* _TEXT SHOWN_
Therein lies the crux of the opposition to not just queer and trans persons but to many others in our society, growingly reflected by the State. When India was imagined, and the Constitution was being drafted, Dr BR Ambedkar and many others worked to introduce the idea of equality for all Indian citizens. Even then, many opposed this thought. This predominantly Hindu society has always been hierarchical, with caste as its bedrock. Again and again, we need to underline that caste is at the base of our understanding of social life, through which we constantly perpetuate notions of superiority and inferiority. And in this understanding, existence is accepted, but not equality.

The understanding of the family in this system is as an institution based on procreation solely to maintain caste purity. In this family, the man is the head of the household, its owner, and the daughter is given away in marriage as daan, and she becomes the reproducer who must maintain caste—and religious—purity. This is, of course, applicable in the dominant castes. It is their purity, Brahmanical purity, that this caste and gender system must maintain. Thus, control over marriage is an essential part of this “sanskar”, and this view of marriage is the most prevalent. This same system, which perpetuates caste, also perpetuates male control over women and translates into inequality between the parent and the child, who must be controlled to maintain the system.

In the petitions in this case, queer and trans people are asserting their right to choose a family—who they live with and how. A marriage equality petition, when articulated by queer and trans persons, differs from the imagination of marriage as monogamous coupledom for procreation. On the face of it, queer and trans persons are articulating their right to be with the person of their choice in a manner legible and acceptable today. But even within this narrow imagination of marriage as coupledom, trans or queer people want to be able to be together, not to perpetuate the family as is, but to seek acceptance of their relationships of care, companionship, desire and a life together. Of course, many queer and trans persons may want to reproduce and maintain the purity of the stock. After all, they, too, belong to the same caste-ridden and inequality-riddled society. Nevertheless, by itself, the demand for marriage equality challenges the notion of family by procreation and hence the genealogical system of perpetrating caste and religious structures.

* _RECORDED INFORMATION_
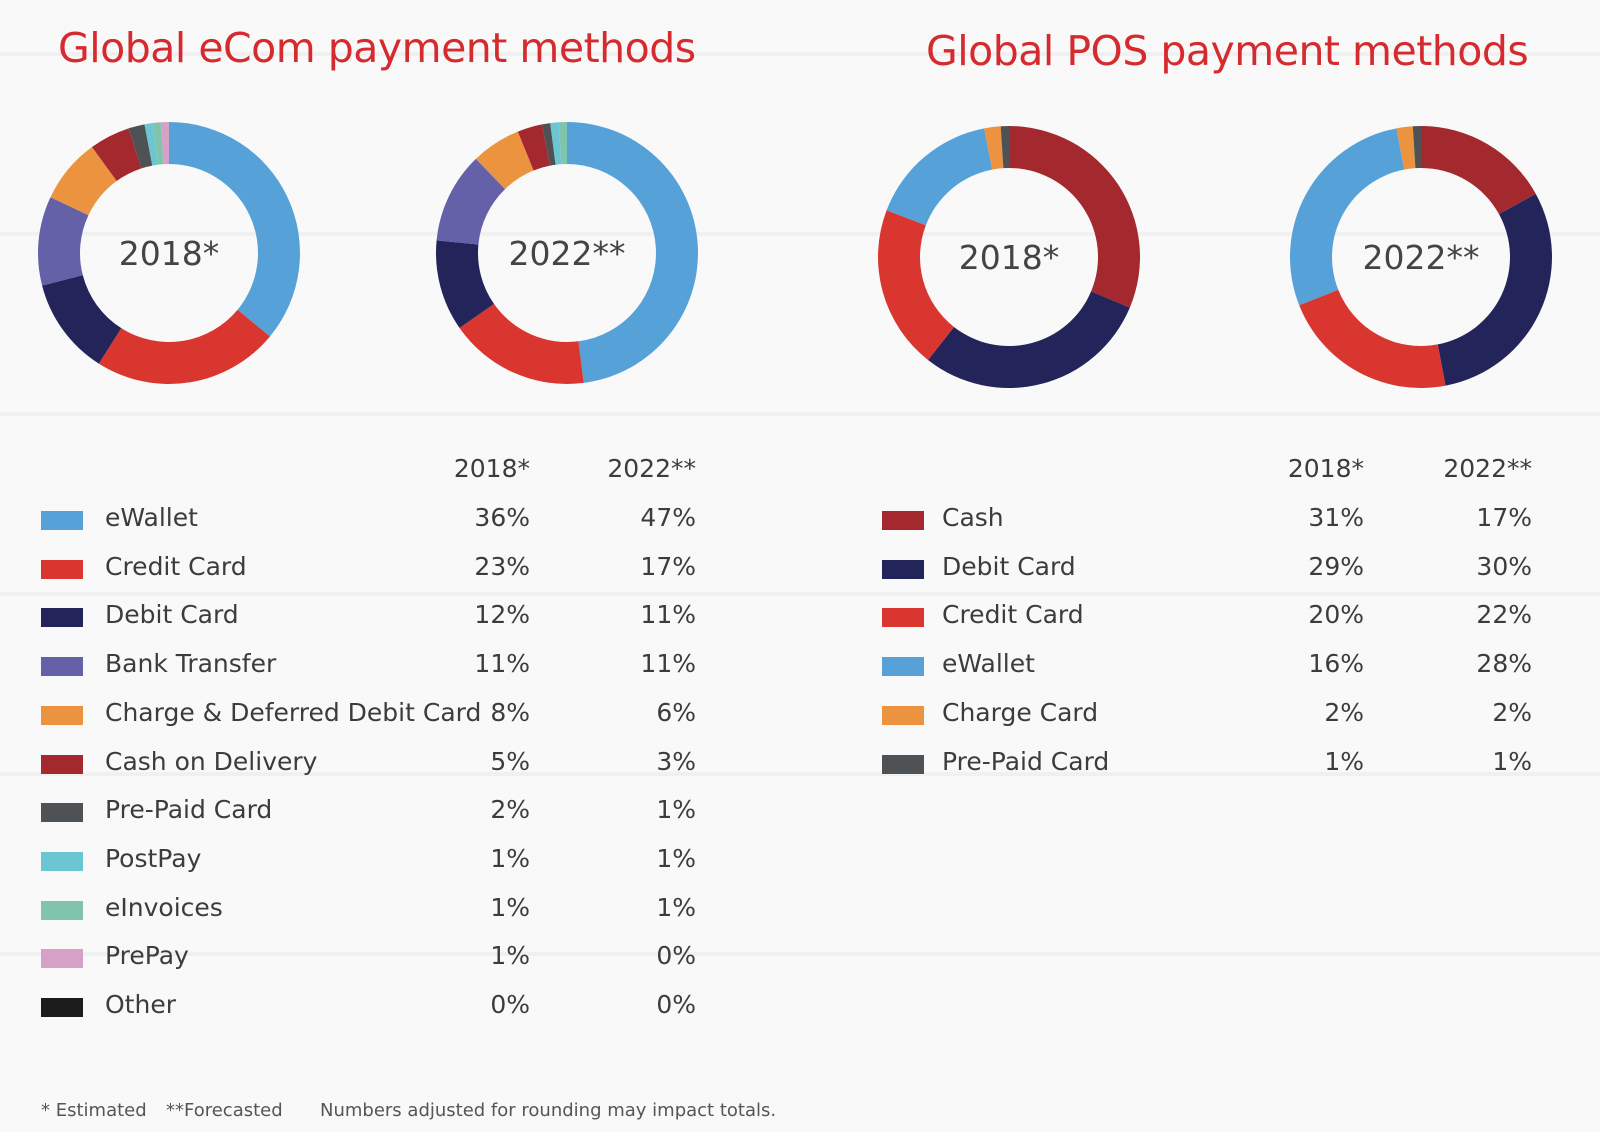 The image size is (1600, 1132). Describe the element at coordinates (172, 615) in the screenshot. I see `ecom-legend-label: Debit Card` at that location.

* _PROBLEMS TO WORK ON_
a) Translate this sentence from the passage on caste and marriage equality into Spanish: "This predominantly Hindu society has always been hierarchical, with caste as its bedrock."
b) Reproduce word for word the stretch of the passage on caste and marriage equality that runs from "The understanding of" up to and including "maintain the system.".
Nothing in the listing is needed here.

* _RESPONSES BY TASK_
a) Esta sociedad predominantemente hindú siempre ha sido jerárquica, con la casta como su base.

b)
The understanding of the family in this system is as an institution based on procreation solely to maintain caste purity. In this family, the man is the head of the household, its owner, and the daughter is given away in marriage as daan, and she becomes the reproducer who must maintain caste—and religious—purity. This is, of course, applicable in the dominant castes. It is their purity, Brahmanical purity, that this caste and gender system must maintain. Thus, control over marriage is an essential part of this “sanskar”, and this view of marriage is the most prevalent. This same system, which perpetuates caste, also perpetuates male control over women and translates into inequality between the parent and the child, who must be controlled to maintain the system.